TASK DETAILS: Render the items from the first line through the line containing "Action: (x=82, y=171)" as a Markdown table with the columns "Row" and "Content", numbering each line and omitting blank lines.

GIVEN ENTRIES:

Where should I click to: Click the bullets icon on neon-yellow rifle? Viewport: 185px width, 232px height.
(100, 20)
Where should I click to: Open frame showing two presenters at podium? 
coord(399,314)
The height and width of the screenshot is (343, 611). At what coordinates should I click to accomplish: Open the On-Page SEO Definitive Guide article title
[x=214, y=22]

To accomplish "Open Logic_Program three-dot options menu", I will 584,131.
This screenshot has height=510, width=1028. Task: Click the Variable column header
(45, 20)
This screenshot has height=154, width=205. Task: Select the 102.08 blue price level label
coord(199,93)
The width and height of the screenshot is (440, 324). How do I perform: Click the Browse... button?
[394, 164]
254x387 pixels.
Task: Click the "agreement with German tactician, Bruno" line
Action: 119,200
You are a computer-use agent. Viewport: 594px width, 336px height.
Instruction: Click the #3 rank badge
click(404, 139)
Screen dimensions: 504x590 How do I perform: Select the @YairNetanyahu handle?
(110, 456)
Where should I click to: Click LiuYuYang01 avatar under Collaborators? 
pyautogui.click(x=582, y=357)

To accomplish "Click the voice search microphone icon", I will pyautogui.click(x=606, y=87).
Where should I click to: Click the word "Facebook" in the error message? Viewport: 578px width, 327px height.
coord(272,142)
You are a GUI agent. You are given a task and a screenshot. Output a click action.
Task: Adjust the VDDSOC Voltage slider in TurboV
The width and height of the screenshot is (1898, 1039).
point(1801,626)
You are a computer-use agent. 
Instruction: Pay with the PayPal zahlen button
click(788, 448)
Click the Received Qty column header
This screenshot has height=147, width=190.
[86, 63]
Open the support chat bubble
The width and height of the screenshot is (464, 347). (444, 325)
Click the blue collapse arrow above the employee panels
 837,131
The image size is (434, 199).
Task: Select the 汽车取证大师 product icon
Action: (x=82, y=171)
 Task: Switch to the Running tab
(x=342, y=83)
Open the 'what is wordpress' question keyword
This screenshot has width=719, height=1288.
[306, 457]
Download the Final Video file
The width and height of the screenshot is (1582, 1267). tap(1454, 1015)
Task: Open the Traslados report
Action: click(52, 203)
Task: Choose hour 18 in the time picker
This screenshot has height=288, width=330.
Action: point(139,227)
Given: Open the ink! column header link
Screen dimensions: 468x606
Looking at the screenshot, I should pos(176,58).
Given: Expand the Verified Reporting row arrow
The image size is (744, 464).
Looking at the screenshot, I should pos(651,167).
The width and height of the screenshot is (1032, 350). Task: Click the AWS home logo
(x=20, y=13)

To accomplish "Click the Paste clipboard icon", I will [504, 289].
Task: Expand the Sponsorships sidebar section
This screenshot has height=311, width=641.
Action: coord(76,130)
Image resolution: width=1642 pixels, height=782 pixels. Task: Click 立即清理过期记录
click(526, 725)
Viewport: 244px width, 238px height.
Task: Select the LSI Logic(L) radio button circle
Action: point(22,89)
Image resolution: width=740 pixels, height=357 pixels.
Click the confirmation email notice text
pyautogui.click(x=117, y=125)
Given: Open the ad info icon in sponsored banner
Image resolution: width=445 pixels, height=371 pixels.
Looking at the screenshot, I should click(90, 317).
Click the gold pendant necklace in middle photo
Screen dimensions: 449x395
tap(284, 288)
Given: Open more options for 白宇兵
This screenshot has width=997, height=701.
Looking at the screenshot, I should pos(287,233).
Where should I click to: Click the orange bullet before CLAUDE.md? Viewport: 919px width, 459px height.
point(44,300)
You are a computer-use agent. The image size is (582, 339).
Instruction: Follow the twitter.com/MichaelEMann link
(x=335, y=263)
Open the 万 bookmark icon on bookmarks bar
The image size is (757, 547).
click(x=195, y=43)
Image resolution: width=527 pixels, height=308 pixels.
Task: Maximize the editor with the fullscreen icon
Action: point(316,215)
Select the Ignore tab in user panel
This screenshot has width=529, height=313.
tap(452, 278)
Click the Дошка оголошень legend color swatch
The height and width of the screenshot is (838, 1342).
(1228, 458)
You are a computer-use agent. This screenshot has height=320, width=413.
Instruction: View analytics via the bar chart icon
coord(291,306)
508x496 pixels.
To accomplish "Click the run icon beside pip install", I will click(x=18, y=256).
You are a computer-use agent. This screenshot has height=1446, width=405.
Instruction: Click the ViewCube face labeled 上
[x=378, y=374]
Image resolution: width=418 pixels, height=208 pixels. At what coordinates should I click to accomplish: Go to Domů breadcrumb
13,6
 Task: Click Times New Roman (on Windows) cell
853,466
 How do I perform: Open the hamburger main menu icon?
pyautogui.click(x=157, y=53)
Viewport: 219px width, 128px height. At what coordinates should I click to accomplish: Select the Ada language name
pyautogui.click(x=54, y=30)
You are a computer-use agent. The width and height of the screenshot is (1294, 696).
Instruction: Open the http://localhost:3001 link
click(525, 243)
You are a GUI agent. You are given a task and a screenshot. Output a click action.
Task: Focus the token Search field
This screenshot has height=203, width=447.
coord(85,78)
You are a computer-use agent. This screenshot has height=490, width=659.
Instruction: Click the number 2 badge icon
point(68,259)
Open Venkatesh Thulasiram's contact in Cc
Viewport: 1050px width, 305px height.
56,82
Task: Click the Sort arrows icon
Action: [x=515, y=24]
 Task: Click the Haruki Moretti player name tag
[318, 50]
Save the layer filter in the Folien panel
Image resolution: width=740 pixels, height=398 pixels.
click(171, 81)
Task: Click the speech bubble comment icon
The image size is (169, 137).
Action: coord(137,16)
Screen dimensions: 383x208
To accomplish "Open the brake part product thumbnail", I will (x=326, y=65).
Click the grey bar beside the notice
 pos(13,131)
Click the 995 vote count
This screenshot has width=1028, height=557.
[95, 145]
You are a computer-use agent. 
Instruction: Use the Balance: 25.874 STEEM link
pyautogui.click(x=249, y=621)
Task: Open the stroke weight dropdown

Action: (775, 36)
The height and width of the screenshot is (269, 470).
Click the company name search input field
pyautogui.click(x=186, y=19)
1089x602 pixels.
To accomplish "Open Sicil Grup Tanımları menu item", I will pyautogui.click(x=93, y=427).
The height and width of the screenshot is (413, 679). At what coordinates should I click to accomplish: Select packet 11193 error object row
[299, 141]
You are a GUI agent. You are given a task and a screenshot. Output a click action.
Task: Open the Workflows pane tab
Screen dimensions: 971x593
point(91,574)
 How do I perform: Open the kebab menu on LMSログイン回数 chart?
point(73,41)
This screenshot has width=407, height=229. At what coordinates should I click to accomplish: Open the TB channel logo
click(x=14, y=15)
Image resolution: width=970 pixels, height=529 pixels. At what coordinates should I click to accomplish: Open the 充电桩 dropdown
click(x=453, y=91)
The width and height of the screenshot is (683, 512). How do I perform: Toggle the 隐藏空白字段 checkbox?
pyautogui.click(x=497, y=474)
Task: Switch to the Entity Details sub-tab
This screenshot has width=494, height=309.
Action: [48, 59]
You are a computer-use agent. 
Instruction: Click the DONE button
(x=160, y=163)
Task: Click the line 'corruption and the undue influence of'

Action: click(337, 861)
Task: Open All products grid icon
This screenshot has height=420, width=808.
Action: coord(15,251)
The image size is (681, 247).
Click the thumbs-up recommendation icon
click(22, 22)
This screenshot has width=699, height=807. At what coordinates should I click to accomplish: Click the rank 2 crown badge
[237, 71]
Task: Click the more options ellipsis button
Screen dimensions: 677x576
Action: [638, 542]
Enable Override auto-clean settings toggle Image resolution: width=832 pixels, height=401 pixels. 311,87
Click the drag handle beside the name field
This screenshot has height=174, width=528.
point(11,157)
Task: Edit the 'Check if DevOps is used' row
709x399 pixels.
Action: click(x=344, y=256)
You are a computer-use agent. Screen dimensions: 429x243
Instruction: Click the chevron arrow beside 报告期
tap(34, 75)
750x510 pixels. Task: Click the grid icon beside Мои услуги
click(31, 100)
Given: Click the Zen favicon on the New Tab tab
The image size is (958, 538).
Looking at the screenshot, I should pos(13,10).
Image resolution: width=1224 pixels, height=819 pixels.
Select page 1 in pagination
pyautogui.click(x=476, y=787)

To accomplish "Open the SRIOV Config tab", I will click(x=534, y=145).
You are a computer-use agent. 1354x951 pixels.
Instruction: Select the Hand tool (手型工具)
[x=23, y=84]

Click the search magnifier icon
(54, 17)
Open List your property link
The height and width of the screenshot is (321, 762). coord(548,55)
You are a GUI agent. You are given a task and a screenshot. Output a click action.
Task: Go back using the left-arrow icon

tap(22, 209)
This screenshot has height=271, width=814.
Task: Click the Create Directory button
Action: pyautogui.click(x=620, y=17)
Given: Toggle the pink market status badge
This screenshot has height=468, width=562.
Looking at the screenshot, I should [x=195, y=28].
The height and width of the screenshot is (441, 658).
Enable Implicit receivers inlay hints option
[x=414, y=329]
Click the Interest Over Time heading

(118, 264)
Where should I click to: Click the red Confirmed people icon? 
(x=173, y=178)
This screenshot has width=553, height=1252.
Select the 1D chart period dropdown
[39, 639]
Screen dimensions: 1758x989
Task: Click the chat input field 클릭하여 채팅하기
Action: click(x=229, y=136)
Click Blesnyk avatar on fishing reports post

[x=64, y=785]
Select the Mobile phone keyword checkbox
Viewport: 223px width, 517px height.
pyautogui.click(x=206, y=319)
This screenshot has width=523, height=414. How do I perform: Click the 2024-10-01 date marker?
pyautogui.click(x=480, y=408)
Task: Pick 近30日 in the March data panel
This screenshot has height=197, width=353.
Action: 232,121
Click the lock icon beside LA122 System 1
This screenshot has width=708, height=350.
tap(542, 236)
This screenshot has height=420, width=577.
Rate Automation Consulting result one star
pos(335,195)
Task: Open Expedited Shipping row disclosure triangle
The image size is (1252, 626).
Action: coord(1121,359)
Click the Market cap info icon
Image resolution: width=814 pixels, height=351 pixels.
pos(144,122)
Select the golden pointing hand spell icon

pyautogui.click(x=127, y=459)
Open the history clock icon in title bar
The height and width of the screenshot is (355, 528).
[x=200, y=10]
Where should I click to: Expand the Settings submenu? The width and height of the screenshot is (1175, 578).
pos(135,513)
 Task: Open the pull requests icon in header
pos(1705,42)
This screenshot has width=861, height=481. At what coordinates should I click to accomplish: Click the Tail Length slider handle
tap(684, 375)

EXERCISE RESULT:
| Row | Content |
|---|---|
| 1 | Where should I click to: Click the bullets icon on neon-yellow rifle? Viewport: 185px width, 232px height. |
| 2 | (100, 20) |
| 3 | Where should I click to: Open frame showing two presenters at podium?  |
| 4 | coord(399,314) |
| 5 | The height and width of the screenshot is (343, 611). At what coordinates should I click to accomplish: Open the On-Page SEO Definitive Guide article title |
| 6 | [x=214, y=22] |
| 7 | To accomplish "Open Logic_Program three-dot options menu", I will 584,131. |
| 8 | This screenshot has height=510, width=1028. Task: Click the Variable column header |
| 9 | (45, 20) |
| 10 | This screenshot has height=154, width=205. Task: Select the 102.08 blue price level label |
| 11 | coord(199,93) |
| 12 | The width and height of the screenshot is (440, 324). How do I perform: Click the Browse... button? |
| 13 | [394, 164] |
| 14 | 254x387 pixels. |
| 15 | Task: Click the "agreement with German tactician, Bruno" line |
| 16 | Action: 119,200 |
| 17 | You are a computer-use agent. Viewport: 594px width, 336px height. |
| 18 | Instruction: Click the #3 rank badge |
| 19 | click(404, 139) |
| 20 | Screen dimensions: 504x590 How do I perform: Select the @YairNetanyahu handle? |
| 21 | (110, 456) |
| 22 | Where should I click to: Click LiuYuYang01 avatar under Collaborators?  |
| 23 | pyautogui.click(x=582, y=357) |
| 24 | To accomplish "Click the voice search microphone icon", I will pyautogui.click(x=606, y=87). |
| 25 | Where should I click to: Click the word "Facebook" in the error message? Viewport: 578px width, 327px height. |
| 26 | coord(272,142) |
| 27 | You are a GUI agent. You are given a task and a screenshot. Output a click action. |
| 28 | Task: Adjust the VDDSOC Voltage slider in TurboV |
| 29 | The width and height of the screenshot is (1898, 1039). |
| 30 | point(1801,626) |
| 31 | You are a computer-use agent.  |
| 32 | Instruction: Pay with the PayPal zahlen button |
| 33 | click(788, 448) |
| 34 | Click the Received Qty column header |
| 35 | This screenshot has height=147, width=190. |
| 36 | [86, 63] |
| 37 | Open the support chat bubble |
| 38 | The width and height of the screenshot is (464, 347). (444, 325) |
| 39 | Click the blue collapse arrow above the employee panels |
| 40 |  837,131 |
| 41 | The image size is (434, 199). |
| 42 | Task: Select the 汽车取证大师 product icon |
| 43 | Action: (x=82, y=171) |